Fig. 3: Abnormal spindle in Hfm1 knockout oocytes.

a The micrographs of oocytes from Control and Hfm1-cKO females (3-week-old) after IVM. White arrows point to no first polar body (PB1) extrusion oocytes. b The PB1 extrusion rate of oocytes from Control and Hfm1-cKO females (3-week-old) by IVM (n = 4). c Percentage of in vivo matured MII oocytes with abnormal spindle from Control and Hfm1-cKO females (3-week-old) (n = 3). d Percentage of in vivo matured MII oocytes with no actin cap from Control and Hfm1-cKO females (3-week-old) (n = 3). e Representative spindles from MII oocytes ovulated by Control and Hfm1-cKO females (3-week-old) in vivo. (A) Normal MII stage. (B) abnormal MII with a spindle and a decreased actin cap fluorescence intensity. (C) Abnormal MII with no spindle and no actin cap. (D) Abnormal MII with incomplete division spindle and no actin cap.

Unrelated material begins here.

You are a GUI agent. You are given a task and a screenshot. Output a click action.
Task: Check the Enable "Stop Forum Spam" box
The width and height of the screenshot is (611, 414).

Microtubules, Chromosomes, and F-actin are stained green, blue, and red, respectively. Yellow arrows pointed to actin cap. f Profiles of phalloidin fluorescence intensity along the yellow line in oocytes (A) and (B). The yellow line perpendicular to the length axis of the spindle g Quantitative analysis of peak actin immunofluorescence intensities in profiles of Control and Hfm1-cKO oocytes with actin cap (n = 10). *P < 0.05. **P < 0.01. ***P < 0.001. Significance was determined by two-tailed Student’s t tests. Data represent the mean ± SEM.